La merluza hubbsi y el calamar illex continúan atados al mismo yugo. Lejos de contemplar la pérdida de competitividad, los exorbitantes costos operativos en dólares, los aumentos tarifarios y el atraso cambiario que asfixia a las plantas pesqueras locales, Nación proyecta incrementar la recaudación total por derechos de exportación un demoledor 41,3% en 2027.

​Un saqueo fiscal disfrazado de superávit

​El oficialismo insiste en que el superávit primario (estimado en 1,3% del PBI) y el equilibrio financiero constituyen una «regla inalterable».

Sin embargo, la gran pregunta que se hacen armadores, capitanes, marineros y operarios del STIA en las plantas chubutenses es elemental: ¿a costa de quién?

​Mantener las retenciones pesqueras no mueve la aguja de las cuentas públicas nacionales, pero destruye la viabilidad de las empresas que operan a miles de kilómetros de la Ciudad de Buenos Aires. En lugar de fomentar la producción y el empleo registrado, la Nación prefiere utilizar a las provincias patagónicas como meros engranajes recaudatorios para mostrar números prolijos en las planillas de Excel de los ministerios porteños.

​El trato diferencial es aberrante.
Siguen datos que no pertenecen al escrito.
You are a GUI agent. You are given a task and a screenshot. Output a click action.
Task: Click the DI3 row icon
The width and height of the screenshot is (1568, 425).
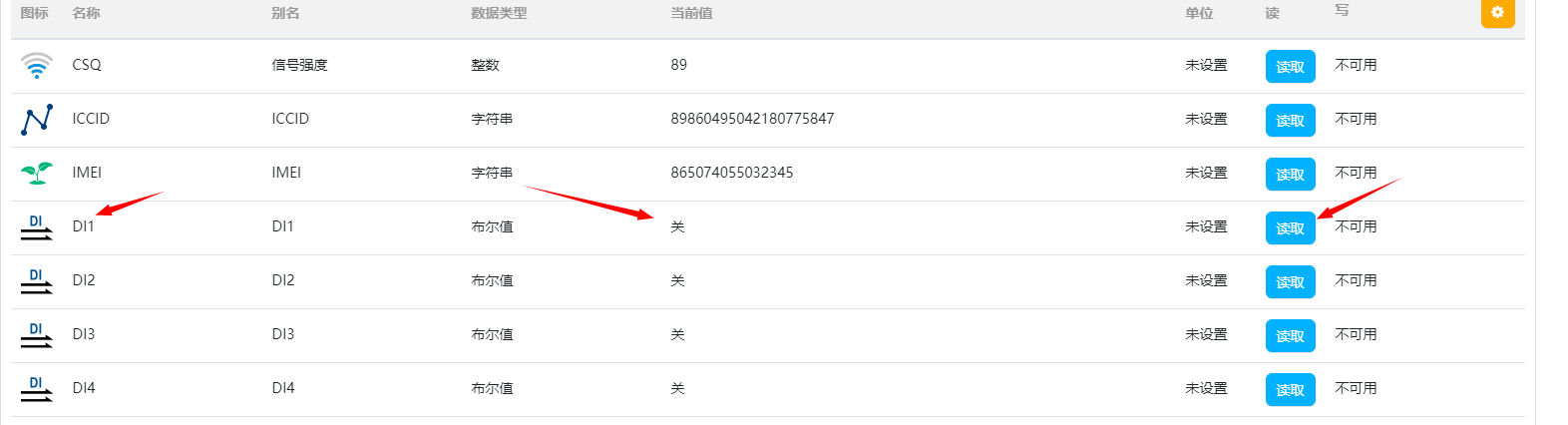point(37,335)
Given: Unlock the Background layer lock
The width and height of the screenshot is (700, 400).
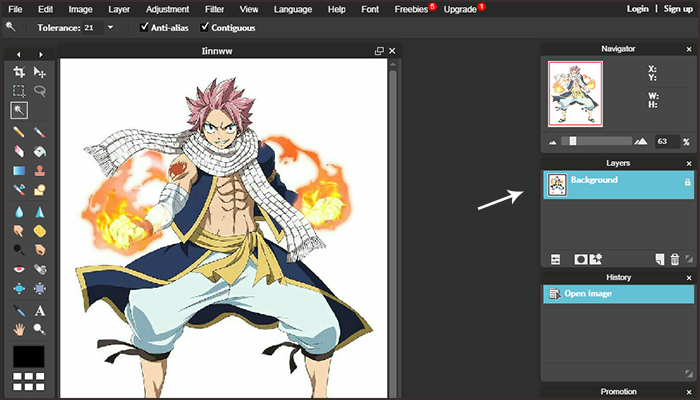Looking at the screenshot, I should pyautogui.click(x=686, y=183).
Hay contemplación para los pooles de siembra, pero indiferencia total para la flota y las plantas patagónicas que deben enfrentar costos logísticos siderales, zonas desfavorables y mareas de incertidumbre comercial.

​Hora de que la dirigencia patagónica despierte

​El proyecto recién comienza su periplo parlamentario en la Cámara baja. De cara al debate en comisiones previsto para octubre, no hay margen para especulaciones políticas ni tibiezas.
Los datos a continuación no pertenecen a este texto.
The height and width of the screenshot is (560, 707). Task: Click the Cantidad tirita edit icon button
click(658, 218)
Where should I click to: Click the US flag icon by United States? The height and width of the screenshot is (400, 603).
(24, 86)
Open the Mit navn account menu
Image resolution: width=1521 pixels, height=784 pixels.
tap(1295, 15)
​Los legisladores nacionales por Chubut y por todas las provincias con costa marítima tienen la obligación ética e histórica de pararse de manos y frenar este nuevo despojo. No pueden convalidar con el silencio o el voto disciplinado un Presupuesto 2027 que sentencia a la pesca a seguir pagando impuestos distorsivos mientras otros sectores gozan de la gracia presidencial.

​La pesca de Chubut no resiste más promesas vacías: o la Nación levanta de inmediato el pie del acelerador fiscal sobre el Atlántico Sur, o terminará por ahogar a una de las pocas industrias genuinas que mantienen de pie al sur argentino.